Introduction – Dissolution of a Partnership
Businesses can take many different forms under Canadian law. Sole proprietorships, corporations, partnerships, and trusts are among the most common types of legal forms for Canadian Businesses. Some businesses have a legal structure which is a combination of the above mentioned forms. The choice of legal form has significant tax and non-tax consequences for the business and its investors. In particular, the legal form chosen for a business will affect the tax consequences for investors when that business is shutdown. The focus of this article is on the tax consequences that arise when businesses structured as partnerships shut down.
A partnership is the relationship which subsists between persons carrying on a business in common with a view to profit. As such, a partnership is not treated by the law as a separate entity existing apart from its partners in the way that corporations are separate from their investors. While the partnership exists, its profits and losses are attributed to its partners for Canadian income tax purposes. The partnership itself does not pay Canadian income tax directly. When the partners cease to be carrying on a business in common with a view to profit, the partnership will have ceased to exist for most legal purposes. When the property of a dissolved partnership is distributed to the partners, it is treated as having been disposed of for fair market value at the time of the distribution, which can result in tax owing by the partners. If certain specific conditions are met, property can be distributed by a dissolved partnership on a tax deferred basis.
Dissolution of a Partnership – Deemed Existence of the Partnership
The law of partnerships falls under provincial jurisdiction, although the requirements to set up a partnership are similar in all of the common law provinces. When the factual conditions that give rise to a partnership, namely that persons are carrying on a business in common for a view to profit, cease to obtain, the partnership no longer exists for the purposes of provincial commercial law. These factual conditions can cease to exist before the partnership is fully wound up. For example, the business can stop operating before the remaining partnership property is distributed.

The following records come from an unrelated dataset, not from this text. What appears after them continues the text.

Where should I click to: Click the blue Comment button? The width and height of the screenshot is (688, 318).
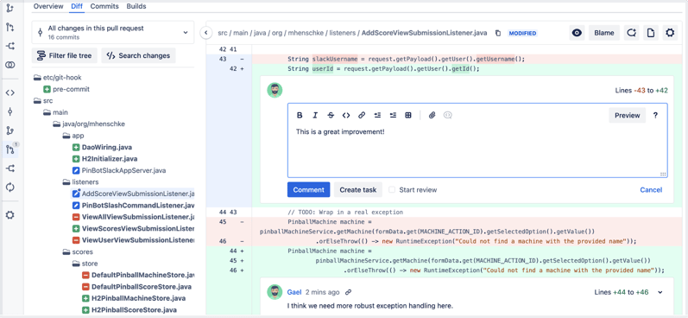[308, 190]
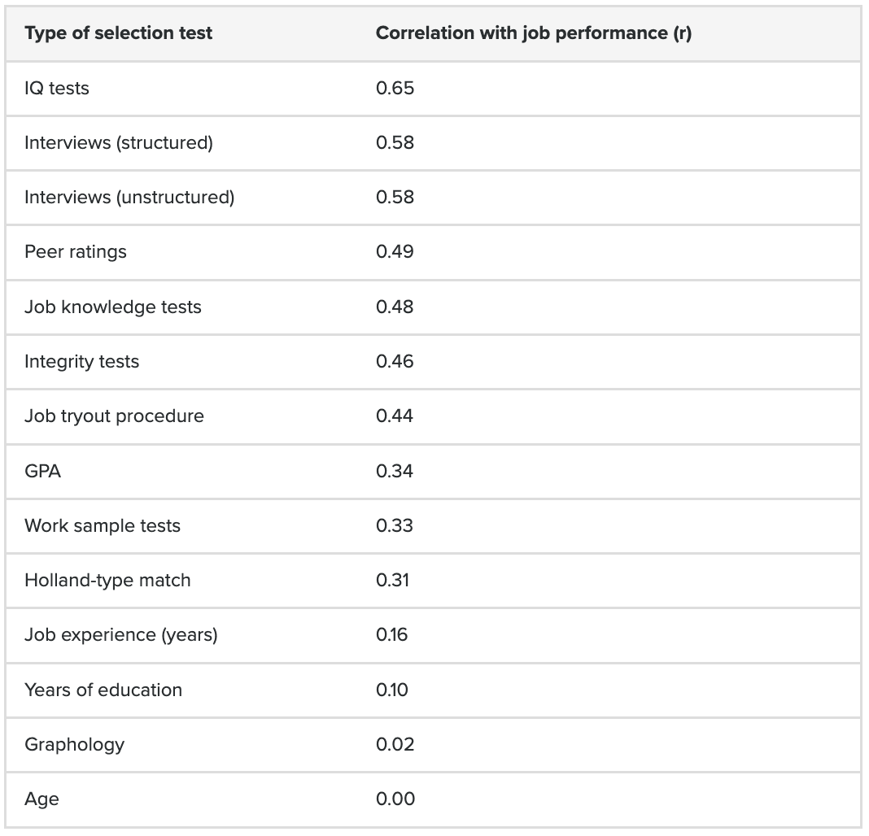Click the 0.16 correlation value

pyautogui.click(x=392, y=634)
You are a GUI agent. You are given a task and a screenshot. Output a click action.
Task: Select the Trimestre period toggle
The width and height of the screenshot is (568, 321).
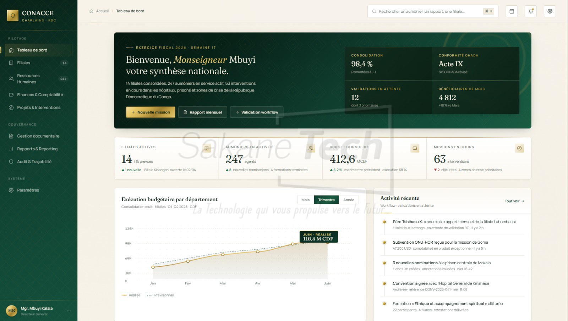(x=326, y=200)
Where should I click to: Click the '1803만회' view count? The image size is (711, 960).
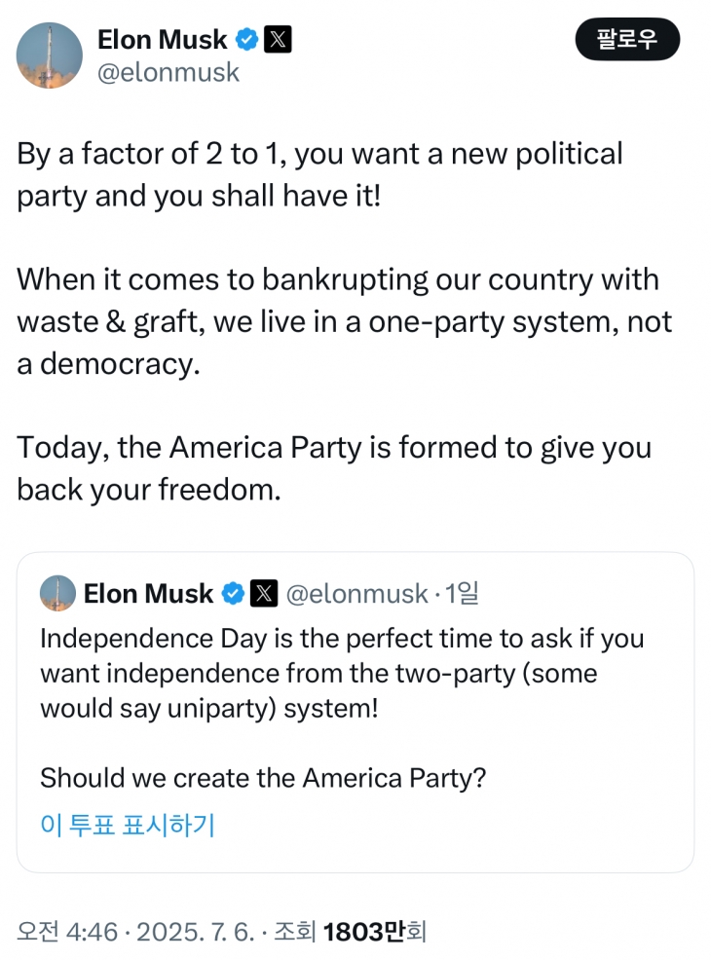pyautogui.click(x=375, y=932)
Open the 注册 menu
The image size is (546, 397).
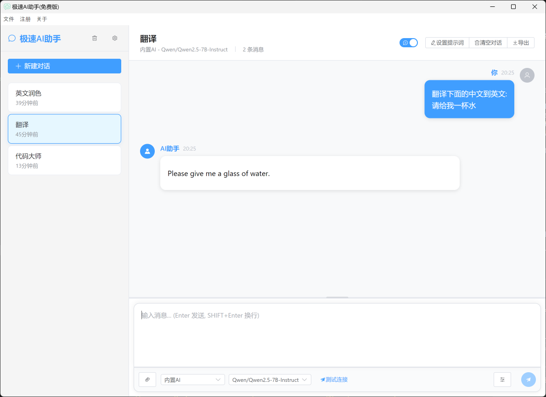point(25,19)
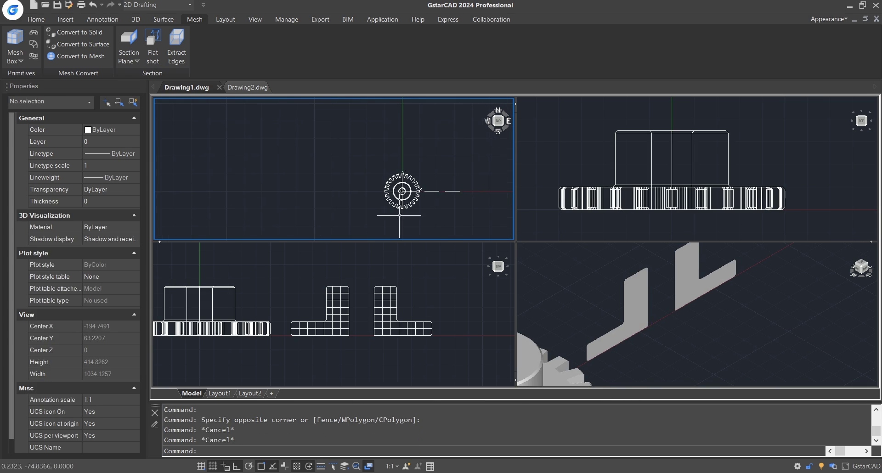Open the Annotation ribbon tab
The width and height of the screenshot is (882, 473).
point(102,19)
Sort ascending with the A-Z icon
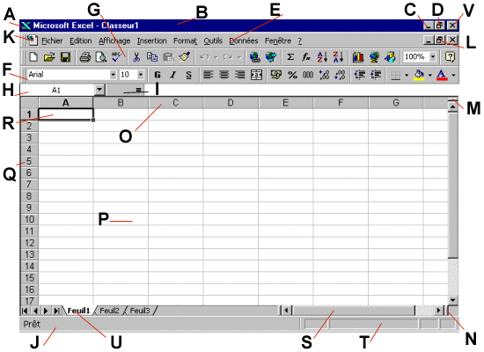This screenshot has height=352, width=484. (x=322, y=57)
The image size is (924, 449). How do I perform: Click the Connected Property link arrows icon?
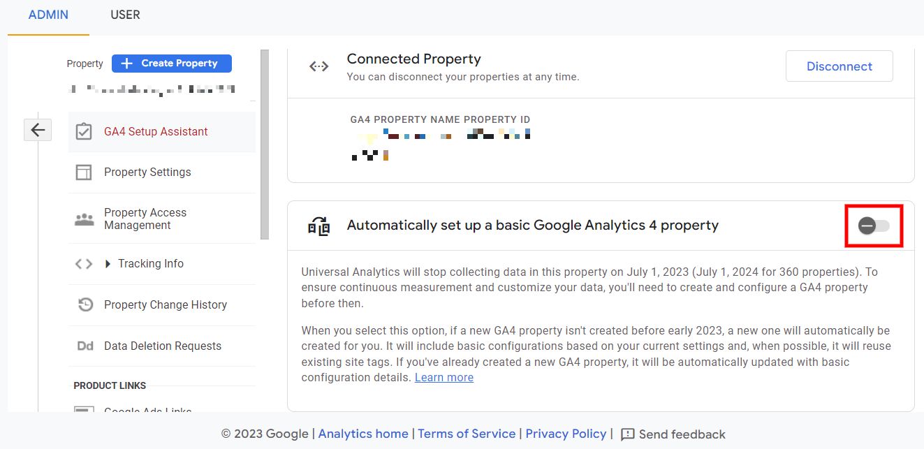pos(319,66)
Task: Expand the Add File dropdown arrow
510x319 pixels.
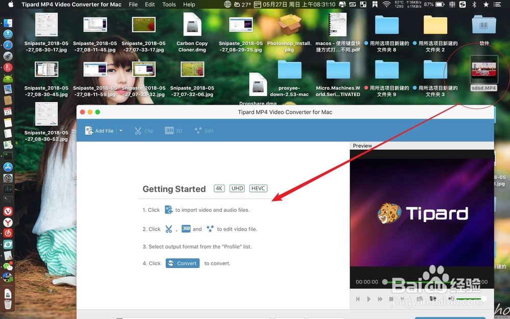Action: click(120, 131)
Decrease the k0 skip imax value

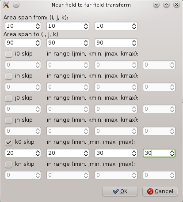134,155
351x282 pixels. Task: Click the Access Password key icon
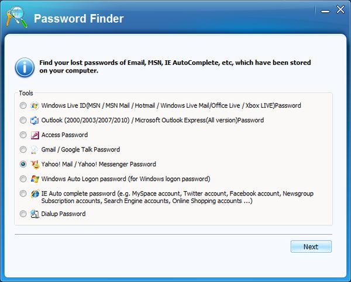coord(35,135)
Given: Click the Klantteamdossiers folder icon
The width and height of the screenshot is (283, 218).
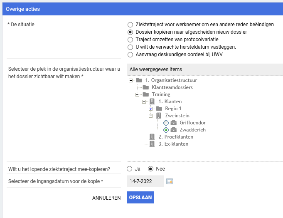Looking at the screenshot, I should click(x=145, y=87).
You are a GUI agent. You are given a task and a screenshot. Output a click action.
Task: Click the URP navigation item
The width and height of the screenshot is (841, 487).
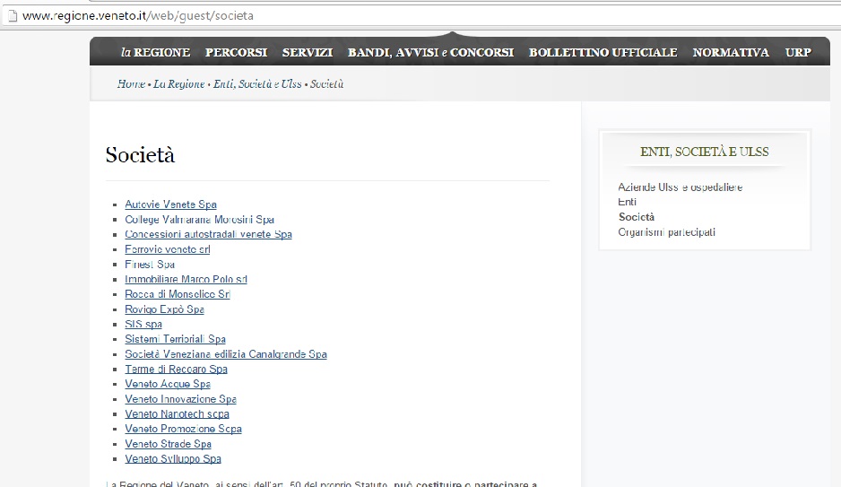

Subsection 98(1) of the Canadian Income Tax Act addresses this issue by deeming the partnership to continue to exist until all of the partnership’s property has been distributed to those legally entitled to receive it. Similarly, the persons who were partners at the time the partnership ceased to exist are deemed to continue to be partners and to own an interest in the partnership. This means that partners continue to recognize their share of the partnership’s income or loss for its fiscal period in the period after the partnership ceases to exist but before it is fully wound up. Additionally, the partnership is deemed to have a fiscal period which ends immediately before the partnership ceases to exist for the purposes of provincial law, though a partner who is an individual can elect under subsection 99(2) of the Canadian Income Tax Act to compute his or her income as if the partnership’s fiscal period was unaffected by dissolution.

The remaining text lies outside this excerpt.